The Talent Shortage Has Gotten So Bad Clients Are Now Doing Their Own Audit Documentation

Sarcastically Surprised Kirk meme

The Securities and Exchange Commission has charged Deloitte China with failing to comply with fundamental U.S. auditing requirements because in numerous audits over numerous years Deloitte China asked clients to select their own samples for testing and to prepare their own audit documentation.

From the SEC press release:

The Securities and Exchange Commission today charged Deloitte Touche Tohmatsu Certified Public Accountants LLP (Deloitte-China), the Chinese affiliate of the Deloitte global network of accounting firms, with failing to comply with fundamental U.S. auditing requirements in its component audits of U.S. issuers and its audits of foreign companies listed on U.S. exchanges. Deloitte-China agreed to settle the charges by paying a $20 million penalty and agreeing to extensive remedial measures.

The SEC order finds that, in the course of numerous audits over multiple years, Deloitte-China personnel asked clients to select their own samples for testing and to prepare audit documentation purporting to show that Deloitte-China had obtained and assessed the supporting evidence for certain clients’ accounting entries. This created the appearance that Deloitte-China had conducted the required testing of clients’ financial statements and internal controls when there was no evidence in the audit file that it had in fact done so.

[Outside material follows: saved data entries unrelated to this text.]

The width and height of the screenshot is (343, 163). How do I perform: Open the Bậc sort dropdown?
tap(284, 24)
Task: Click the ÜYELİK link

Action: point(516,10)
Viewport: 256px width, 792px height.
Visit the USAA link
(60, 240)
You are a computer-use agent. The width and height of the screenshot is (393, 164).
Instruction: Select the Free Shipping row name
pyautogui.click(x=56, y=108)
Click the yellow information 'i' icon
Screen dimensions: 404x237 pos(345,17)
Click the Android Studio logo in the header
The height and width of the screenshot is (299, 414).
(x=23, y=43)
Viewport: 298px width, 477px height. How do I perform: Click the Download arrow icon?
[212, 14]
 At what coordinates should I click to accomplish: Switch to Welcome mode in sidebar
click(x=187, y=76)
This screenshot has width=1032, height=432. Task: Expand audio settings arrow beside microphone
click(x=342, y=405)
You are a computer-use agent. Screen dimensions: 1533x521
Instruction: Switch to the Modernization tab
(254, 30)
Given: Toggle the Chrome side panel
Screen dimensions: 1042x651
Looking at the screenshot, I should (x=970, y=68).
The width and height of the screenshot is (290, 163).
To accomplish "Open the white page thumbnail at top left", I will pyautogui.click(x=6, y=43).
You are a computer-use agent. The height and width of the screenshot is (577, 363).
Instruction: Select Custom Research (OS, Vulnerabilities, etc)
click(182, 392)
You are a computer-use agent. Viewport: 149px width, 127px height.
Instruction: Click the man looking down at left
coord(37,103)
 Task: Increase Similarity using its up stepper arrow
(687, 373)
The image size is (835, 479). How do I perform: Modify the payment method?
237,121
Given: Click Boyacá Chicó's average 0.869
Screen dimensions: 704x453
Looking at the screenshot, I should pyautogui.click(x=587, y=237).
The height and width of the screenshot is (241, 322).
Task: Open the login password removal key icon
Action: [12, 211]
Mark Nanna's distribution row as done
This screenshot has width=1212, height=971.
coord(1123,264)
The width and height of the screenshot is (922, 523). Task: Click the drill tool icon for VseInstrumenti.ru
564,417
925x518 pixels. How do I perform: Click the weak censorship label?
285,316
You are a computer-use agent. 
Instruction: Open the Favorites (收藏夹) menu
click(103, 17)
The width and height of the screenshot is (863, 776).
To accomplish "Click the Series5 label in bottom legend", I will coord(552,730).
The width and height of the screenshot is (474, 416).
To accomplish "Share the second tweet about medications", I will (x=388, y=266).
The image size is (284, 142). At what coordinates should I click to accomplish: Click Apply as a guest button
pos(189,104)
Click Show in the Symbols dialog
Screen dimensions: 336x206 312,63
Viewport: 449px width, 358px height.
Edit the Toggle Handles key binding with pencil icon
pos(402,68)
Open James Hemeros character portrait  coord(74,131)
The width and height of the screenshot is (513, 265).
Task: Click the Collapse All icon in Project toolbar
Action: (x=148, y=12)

“We find that Deloitte-China fell woefully short of professional auditing requirements in numerous component audits of Chinese operations of U.S. issuers and audits of Chinese companies listed on U.S. exchanges,” said SEC Chair Gary Gensler. “These basic, foundational auditing requirements are necessary to instill trust in our capital markets. It’s a privilege for issuers to access our markets — the largest, deepest, most liquid markets in the world. Investors in U.S. markets should be protected — and have trust in a company’s financial numbers — regardless of whether an issuer is foreign or domestic.”

The SEC order finds that the misconduct involves both junior and senior audit team members and reflected a lack of audit supervision by audit partners. MAN, when they said there’s a critical shortage of auditors and audit supervisors they weren’t kidding.

Director of the SEC’s Enforcement Division Gurbir S. Grewal said this action involves audit failures at the most basic level. “Auditors are vital to the success of our financial markets and the standards they must abide by are neither optional, nor are they aspirational best practices. Rather, they’re foundational to audit quality and investor protection, and every audit firm that conducts audits for issuers with securities trading on U.S. exchanges must meet them. Here, Deloitte-China audit professionals fell woefully short,” he said.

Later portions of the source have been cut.